*** PROVIDED TEXT ***

The FCF-to-net-income divergence of ~$132M is large but consistent in direction across years. The working capital contribution is not a manipulation flag — agent commission payables naturally fluctuate with transaction timing (Q2/Q3 peak seasonality); these normalize across cycles. SBC add-back is the most economically meaningful adjustment: at $13-20M/yr of SBC, real economic dilution accrues to shareholders, but the cash is real. [S1][S2]

##### FCF Trajectory

| Year | FCF |
|------|-----|
| FY2021 | $233M |
| FY2022 | ~$175M (est.) |
| FY2023 | ~$150M (est.) |
| FY2024 | ~$185M |
| FY2025 | $109M |

**FLAG: FCF declined $76M year-over-year from FY2024 to FY2025.** The proximate driver is operating expense growth outpacing revenue growth: revenues grew +$204M (+4.5%) while gross profit fell -$8M (-2.3%) and operating expenses held elevated. This represents a genuine deterioration in cash generation quality, not a one-time event. The FY2026 cost reduction program ($10-30M targeted) is designed to reverse this trajectory, but execution is unproven as of this writing. [S1][S4]

##### Normalized FCF

Maintenance CapEx is estimated at $6-7M of the total $10M CapEx, with ~$3-4M attributable to growth/development investments. Normalized FCF on a maintenance-only basis is approximately $112-115M, modestly above reported FCF. This does not materially change the quality assessment.

*** DATASET EXCERPT ***

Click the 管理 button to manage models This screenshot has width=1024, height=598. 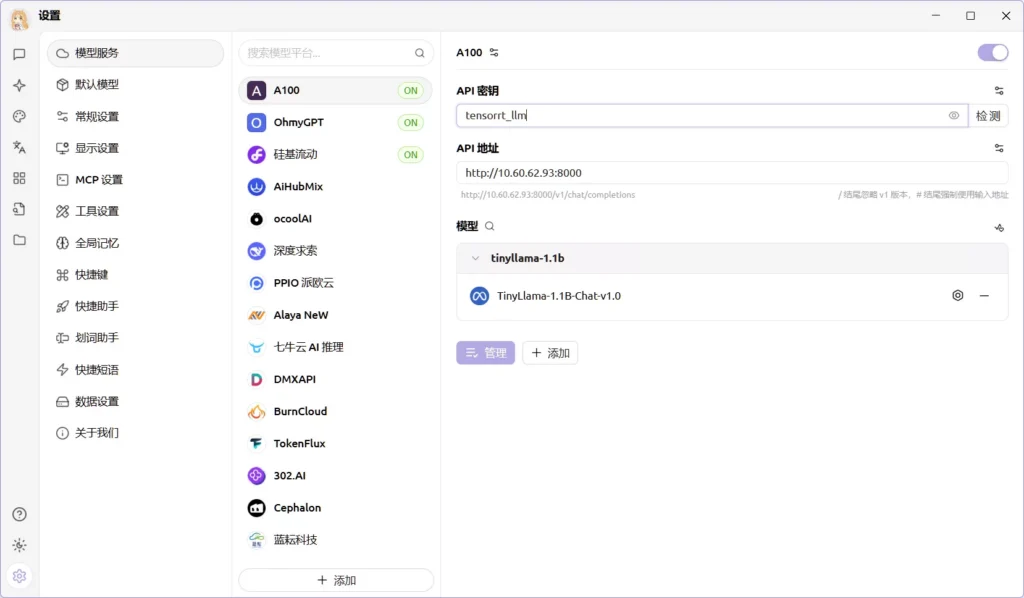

***

■ PROBLEM REQUIREMENTS ■
Using the FCF analysis above, answer:
(a) What FCF does the table list for FY2021?
(b) How much in cost reductions does the FY2026 program target?
(c) How much of the total CapEx is estimated to be maintenance CapEx?

■ FINISHED ANSWER ■
(a) $233M
(b) $10-30M
(c) $6-7M of the total $10M